Il faudra encore le vote d’une loi par la Chambre pour que Dreyfus soit réintégré dans l’armée avec le grade de chef d’escadron. Le 21 juillet 1906, il est nommé Chevalier de la Légion d’honneur, puis à la direction d’artillerie de Vincennes, enfin le 15 octobre, désigné pour commander l’artillerie de l’arrondissement de Saint-Denis. Admis à la retraite en octobre 1907, il est mobilisé pendant la Grande Guerre et sera affecté à l’Etat-major de l’artillerie du camp retranché de Paris, puis, en 1917, à un parc d’artillerie divisionnaire. Il aura le temps de voir sa chère Alsace et Mulhouse rejoindre la mère patrie.

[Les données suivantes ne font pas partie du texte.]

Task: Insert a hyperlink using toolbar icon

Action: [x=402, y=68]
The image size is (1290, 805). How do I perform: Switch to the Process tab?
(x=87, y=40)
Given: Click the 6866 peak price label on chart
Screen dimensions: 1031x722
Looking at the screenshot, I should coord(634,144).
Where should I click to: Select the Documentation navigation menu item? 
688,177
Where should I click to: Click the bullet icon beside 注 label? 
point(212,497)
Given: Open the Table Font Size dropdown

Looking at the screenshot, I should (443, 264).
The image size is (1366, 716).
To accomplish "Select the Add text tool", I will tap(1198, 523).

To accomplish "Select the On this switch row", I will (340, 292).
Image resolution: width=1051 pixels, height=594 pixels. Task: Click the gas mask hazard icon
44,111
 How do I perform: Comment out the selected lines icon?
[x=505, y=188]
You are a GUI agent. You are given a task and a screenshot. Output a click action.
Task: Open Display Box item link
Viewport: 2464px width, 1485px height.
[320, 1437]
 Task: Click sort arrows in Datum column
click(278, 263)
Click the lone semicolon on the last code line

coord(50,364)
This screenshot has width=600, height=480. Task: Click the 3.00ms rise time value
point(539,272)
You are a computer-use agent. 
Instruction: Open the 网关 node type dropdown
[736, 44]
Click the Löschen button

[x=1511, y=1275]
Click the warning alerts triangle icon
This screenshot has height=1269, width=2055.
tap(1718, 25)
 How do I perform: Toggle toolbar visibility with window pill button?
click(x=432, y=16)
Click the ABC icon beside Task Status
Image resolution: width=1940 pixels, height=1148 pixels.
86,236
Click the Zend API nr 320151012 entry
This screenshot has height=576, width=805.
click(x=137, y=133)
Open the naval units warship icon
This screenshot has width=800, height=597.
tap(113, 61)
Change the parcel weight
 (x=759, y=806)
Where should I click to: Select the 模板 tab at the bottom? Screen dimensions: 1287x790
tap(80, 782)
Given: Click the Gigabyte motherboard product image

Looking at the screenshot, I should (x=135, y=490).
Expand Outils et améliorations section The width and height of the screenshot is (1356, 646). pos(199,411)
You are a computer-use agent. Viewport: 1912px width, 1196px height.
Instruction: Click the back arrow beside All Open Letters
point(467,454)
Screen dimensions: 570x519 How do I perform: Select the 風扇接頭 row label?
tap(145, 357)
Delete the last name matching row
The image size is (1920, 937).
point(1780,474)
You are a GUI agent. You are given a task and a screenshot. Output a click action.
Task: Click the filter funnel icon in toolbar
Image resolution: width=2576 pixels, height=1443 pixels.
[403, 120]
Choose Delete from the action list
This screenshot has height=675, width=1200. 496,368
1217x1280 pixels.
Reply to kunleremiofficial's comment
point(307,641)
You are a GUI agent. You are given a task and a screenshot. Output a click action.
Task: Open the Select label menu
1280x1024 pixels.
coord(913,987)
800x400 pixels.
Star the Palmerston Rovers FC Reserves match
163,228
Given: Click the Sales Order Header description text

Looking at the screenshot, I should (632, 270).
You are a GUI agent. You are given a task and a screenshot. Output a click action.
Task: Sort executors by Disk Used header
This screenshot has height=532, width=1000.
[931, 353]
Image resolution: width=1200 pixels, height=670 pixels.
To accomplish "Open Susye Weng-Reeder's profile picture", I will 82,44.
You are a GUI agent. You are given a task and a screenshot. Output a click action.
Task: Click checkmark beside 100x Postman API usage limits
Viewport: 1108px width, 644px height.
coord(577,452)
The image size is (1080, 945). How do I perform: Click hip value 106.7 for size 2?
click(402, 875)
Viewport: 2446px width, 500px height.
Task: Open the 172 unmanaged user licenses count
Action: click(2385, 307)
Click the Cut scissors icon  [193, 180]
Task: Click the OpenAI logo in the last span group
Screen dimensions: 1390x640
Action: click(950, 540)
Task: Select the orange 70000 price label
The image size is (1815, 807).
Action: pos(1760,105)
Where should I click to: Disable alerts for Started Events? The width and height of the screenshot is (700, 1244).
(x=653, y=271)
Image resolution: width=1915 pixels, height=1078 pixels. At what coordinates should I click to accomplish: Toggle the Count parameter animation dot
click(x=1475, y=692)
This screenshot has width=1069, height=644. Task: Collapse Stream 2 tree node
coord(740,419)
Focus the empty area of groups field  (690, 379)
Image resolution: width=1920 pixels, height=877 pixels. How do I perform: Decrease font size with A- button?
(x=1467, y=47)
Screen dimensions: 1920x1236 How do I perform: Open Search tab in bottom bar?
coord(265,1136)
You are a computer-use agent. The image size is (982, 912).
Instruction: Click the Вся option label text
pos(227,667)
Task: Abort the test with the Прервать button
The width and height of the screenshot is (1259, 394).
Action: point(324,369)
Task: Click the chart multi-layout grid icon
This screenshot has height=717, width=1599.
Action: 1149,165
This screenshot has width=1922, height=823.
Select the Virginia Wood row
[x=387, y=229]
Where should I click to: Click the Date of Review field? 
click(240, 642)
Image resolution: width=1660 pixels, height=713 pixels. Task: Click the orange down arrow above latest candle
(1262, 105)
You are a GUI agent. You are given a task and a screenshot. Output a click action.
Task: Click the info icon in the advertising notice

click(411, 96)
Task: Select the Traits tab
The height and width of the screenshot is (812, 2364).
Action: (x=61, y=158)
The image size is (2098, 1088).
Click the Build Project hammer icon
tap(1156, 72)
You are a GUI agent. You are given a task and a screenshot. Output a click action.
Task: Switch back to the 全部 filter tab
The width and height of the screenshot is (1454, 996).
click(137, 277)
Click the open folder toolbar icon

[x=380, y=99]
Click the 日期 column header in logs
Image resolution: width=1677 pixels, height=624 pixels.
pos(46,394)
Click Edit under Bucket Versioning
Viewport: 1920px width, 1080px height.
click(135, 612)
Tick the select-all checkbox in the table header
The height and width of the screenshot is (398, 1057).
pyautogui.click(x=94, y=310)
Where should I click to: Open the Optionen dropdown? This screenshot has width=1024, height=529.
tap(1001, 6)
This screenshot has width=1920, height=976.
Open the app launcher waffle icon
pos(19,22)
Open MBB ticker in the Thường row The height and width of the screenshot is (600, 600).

On imagine Alfred Dreyfus désabusé, mais non découragé. Il aura entraîné derrière lui toute une frange d’intellectuels – le mot est inventé à cette occasion – capables de se battre pour la liberté, la sienne, mais surtout celle de tout homme injustement accusé, même par la « Grande Muette », peu encline alors à reconnaître ses torts. Lorsqu’il meurt le 12 juillet 1935, son cortège funèbre, qui rejoint le cimetière Montparnasse, traverse la place de la Concorde au milieu des troupes célébrant la fête nationale. Celles-ci sont au garde à vous.

La France a finalement donné raison à Dreyfus et à ses partisans dont Zola qui aura tant œuvré pour sa libération.